There also appear problems when institutes are sharing care with individual
professionals; mostly the institutions protect their areas of interest: there
are cases when people that were using the services of a GP, needed to use the
services of a healthcare institution, and such people were forced to be diagnosed
by a local physician to continue their treatment. These tendencies reduce the
quality of healthcare.
In my opinion, though the separate parts of the healthcare system are working
in comparatively optimal conditions, the whole system is not patient-oriented.

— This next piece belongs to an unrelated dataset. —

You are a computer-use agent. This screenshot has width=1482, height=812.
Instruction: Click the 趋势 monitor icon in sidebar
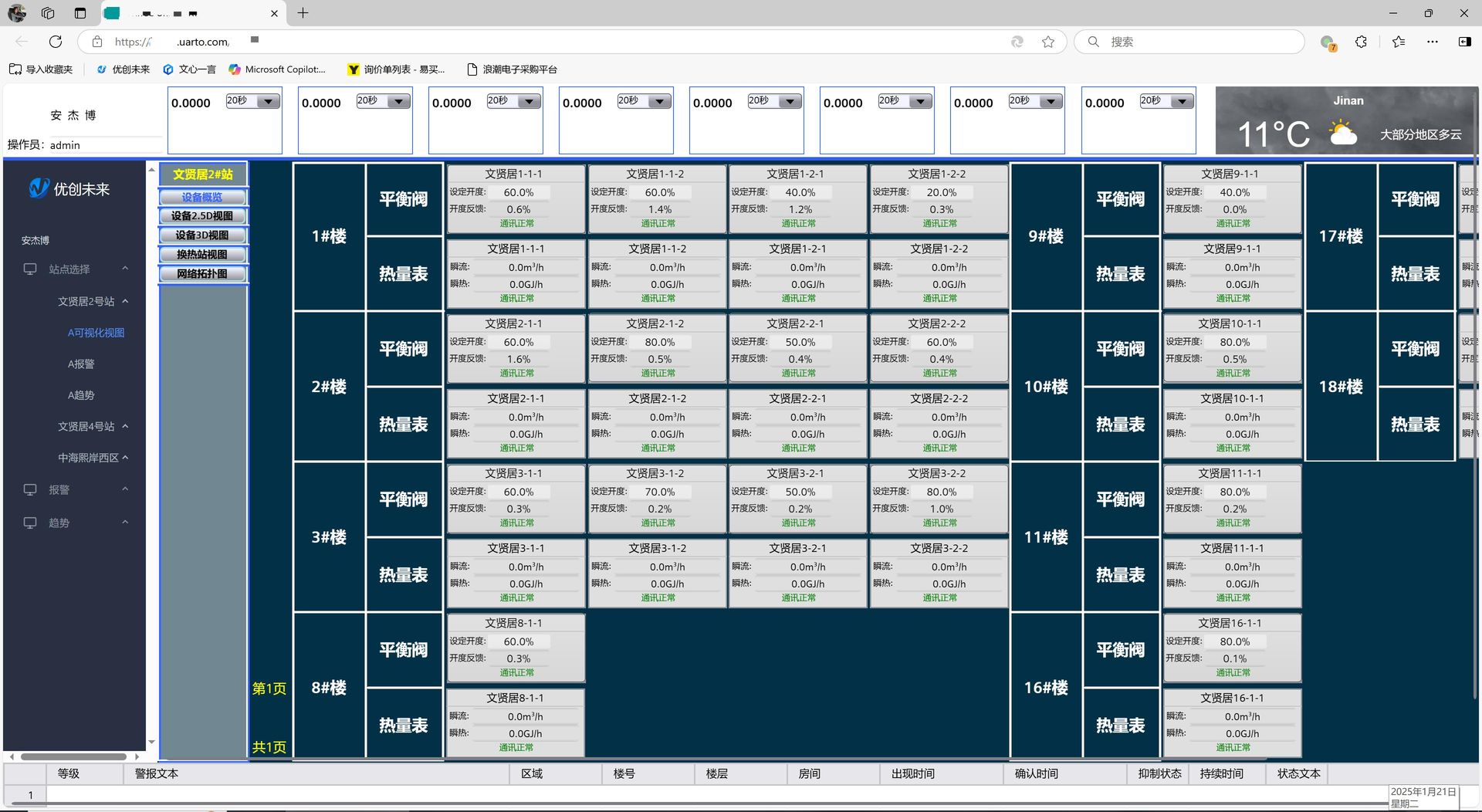tap(30, 523)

The government needs to introduce reforms to healthcare system which would give
the possibility to unite the range of healthcare services into one logically
linked system, and the state has to provide the necessary transmission of information
within the system.
There are several specific measures that can be done to enhance the quality
of healthcare service, the main of them are the following:
• The funding has to shift to a general source;
• There has to be support of the Conyers' Bill-the U.S. Health Insurance
Act for a National Health Plan
• There have to be an overall patient record for all healthcare services
• Information technologies need to be introduced to enhance the communication
between healthcare organizations
Literature:
1. Zajac JD. The public hospital of the future. Med J Aust 2003; 179: 250-252
2. Campos-Outcalt D, Fernandez R, Hollow W, et al. Providing quality health
care to vulnerable populations. US Public Health Service Primary Care Policy
Fellowship, 1994.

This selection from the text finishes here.